How long will the denials go on?
On any of the above-listed items, science will largely proceed whether or not 100% of the public believes the scientific consensus. But in cases such as vaccination denial and global warming, we really do not have the luxury of doing an “experiment” (by taking no action) and seeing what the outcome is. Polio is on the rebound in Syria perhaps unavoidably. But it is a very serious matter that infectious diseases such as whooping cough are on the rise in the United States and the U.K., in no small part because of vaccination denial (and less than perfect vaccines).
With global warming, in particular, the longer first-world nations are reluctant to act decisively, the more damage will be done, and the more difficult will be the eventual changes to the world economy and the personal lives of its seven billion (and growing) citizens. This was driven home in the latest IPCC report, which concluded that throughout the 21st century, climate change will “slow down economic growth, further erode food security and trigger new poverty traps.”
For a while Australia was a shining star among first-world nations, with its leading-edge measures, including a carbon tax, to reduce carbon emissions. But the latest developments are not encouraging, as new Prime Minister Tony Abbott is pressuring the opposition Labor party leader to yield immediately to an “unconditional repeal” of the current carbon tax. In addition, Abbott has dismissed the notion that there was any link between the recent huge bushfires and climate change.
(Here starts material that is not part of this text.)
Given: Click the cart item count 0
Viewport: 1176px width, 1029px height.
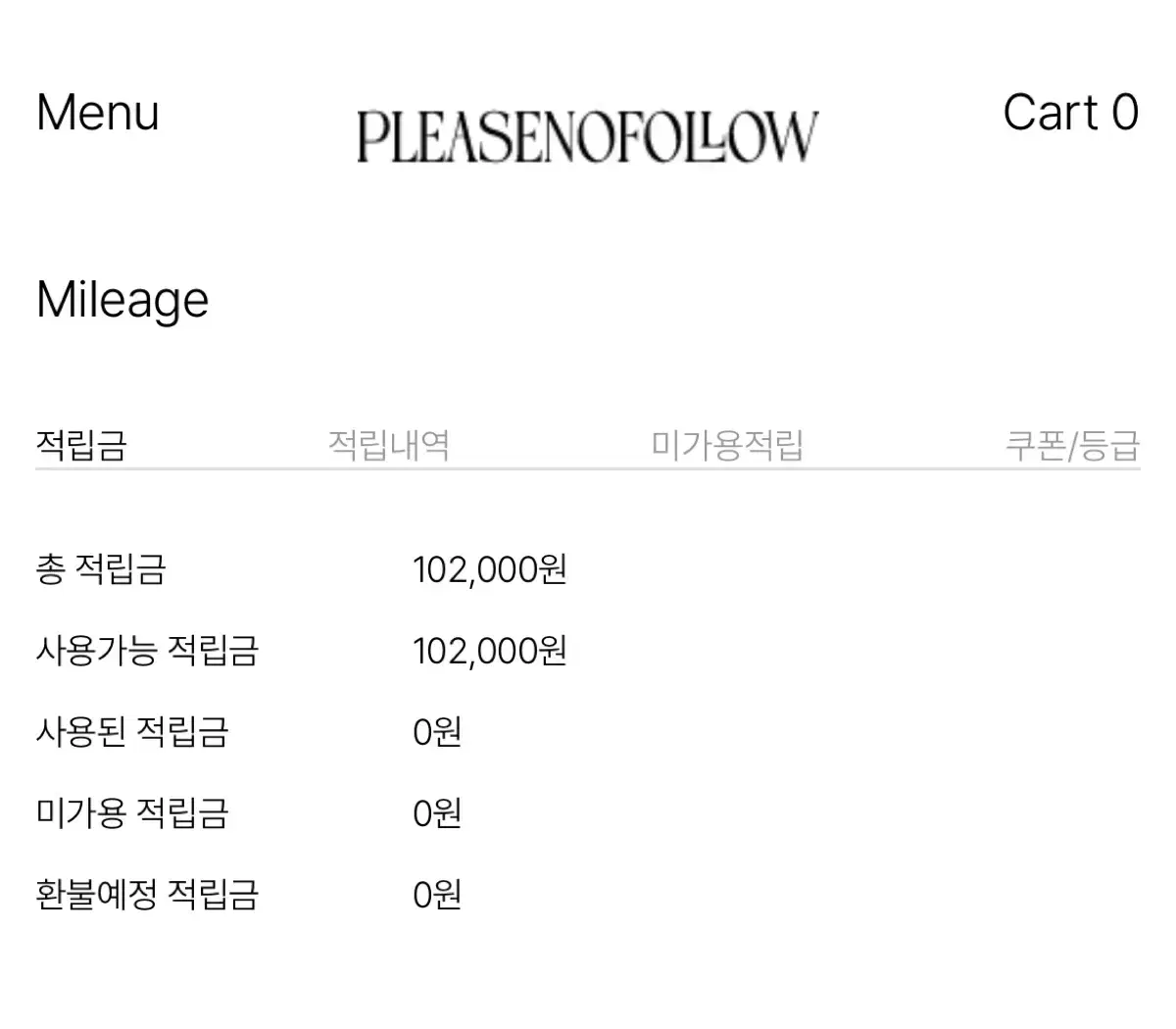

In the U.S., the issue of global warming has almost completely fallen off the radar screen, buried by the Republicans’ recent attempts to shut down the government, and the Democrats’ anguish over the troubled roll-out of the Affordable Care Act.
But even assuming these squabbles can be settled soon, the outlook for congressional action on global warming is not encouraging. In 2012, Senator James Inhofe of Oklahoma reiterated his earlier characterization of anthropogenic climate change “as the greatest hoax ever perpetrated on the American people.” He is hardly alone. A recent count found 115 members of the House of Representativesand 24 in the Senate still questioning global warming or the human influence on global warming, or both.
But the scientific consensus is in. The time to act is now. Will politicians have the courage to take the necessary measures, even at significant political sacrifice, and stick to them?